%%

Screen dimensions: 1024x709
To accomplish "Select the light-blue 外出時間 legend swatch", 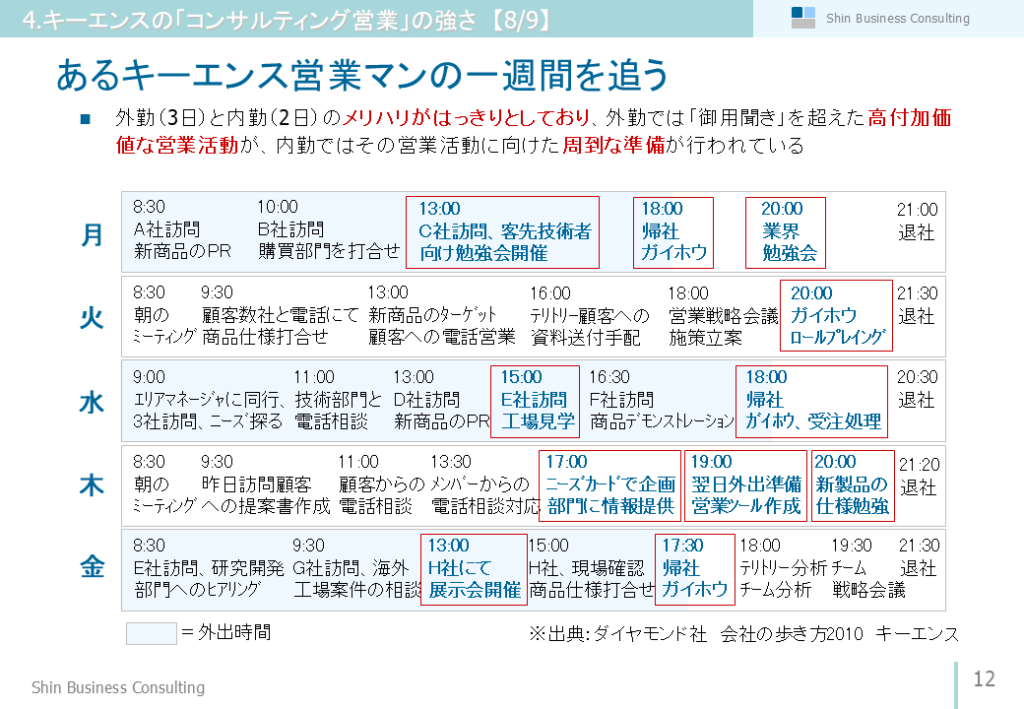I will click(x=150, y=633).
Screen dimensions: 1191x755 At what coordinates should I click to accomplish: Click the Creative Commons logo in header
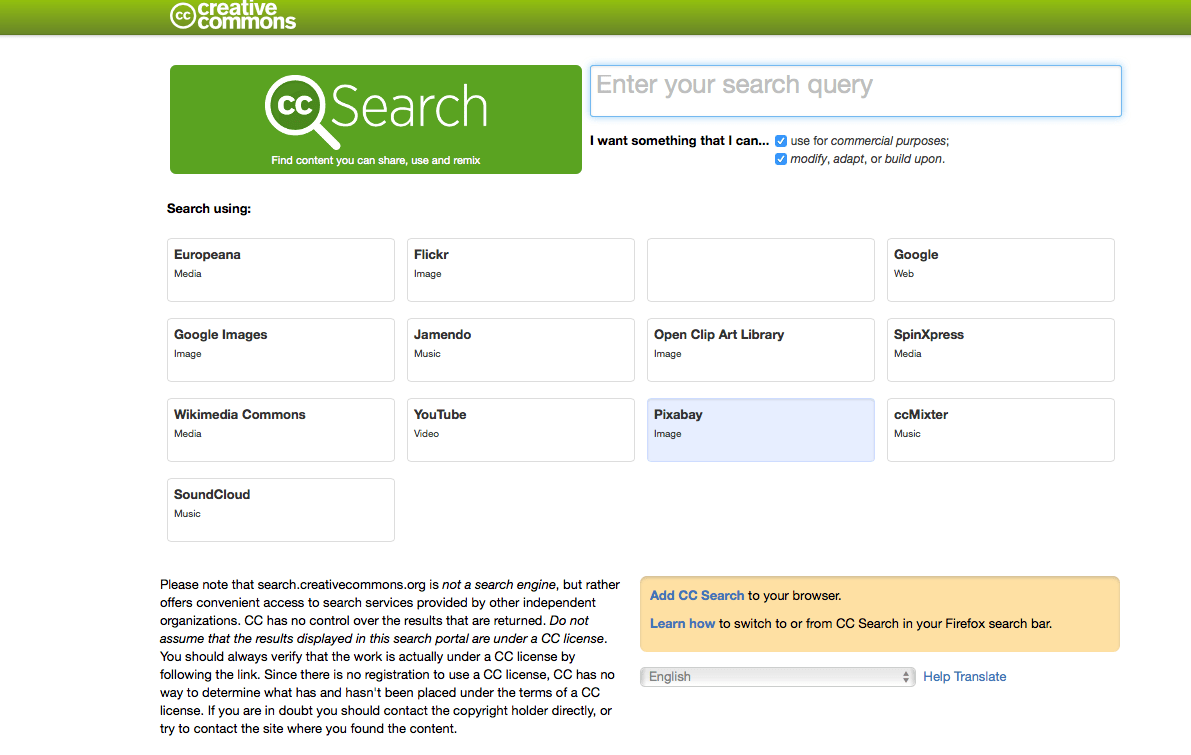233,15
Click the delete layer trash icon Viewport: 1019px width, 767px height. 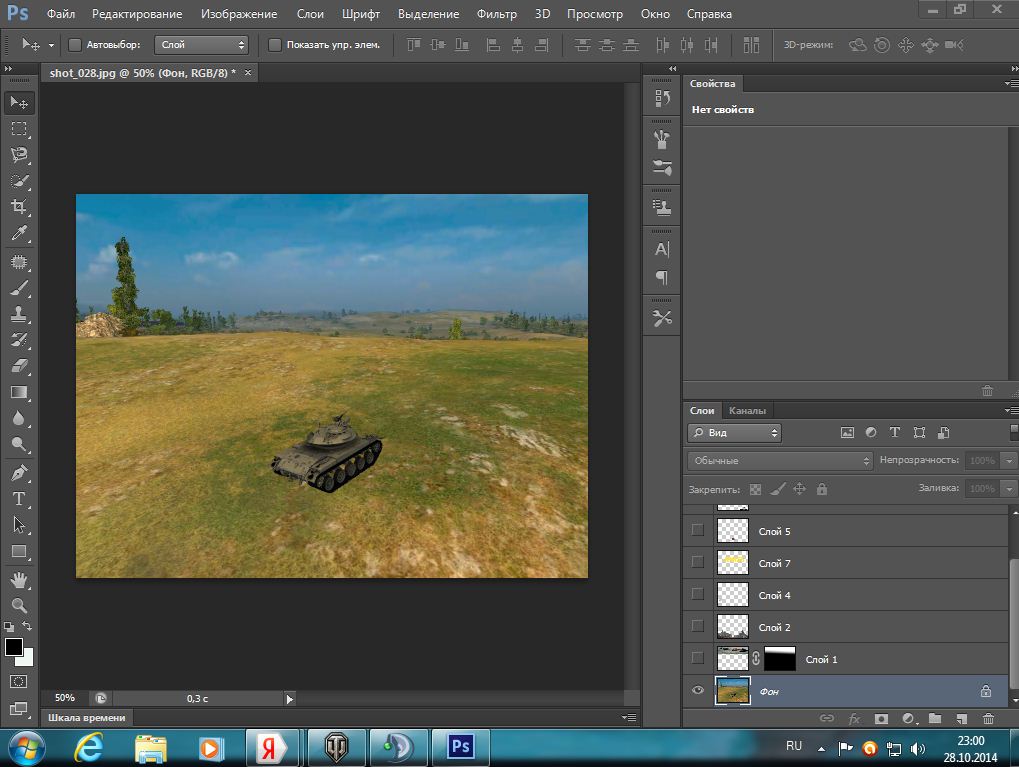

%%

• WHAT IS REQUIRED: Print again, word for word, every line from the line with "Screen dimensions: 1191x755" to the final line of the records, inclusive; skip the pictures.

• EXERCISE RESULT:
Screen dimensions: 1191x755 At what coordinates should I click to accomplish: Click the Creative Commons logo in header
233,15
Click the delete layer trash icon Viewport: 1019px width, 767px height. 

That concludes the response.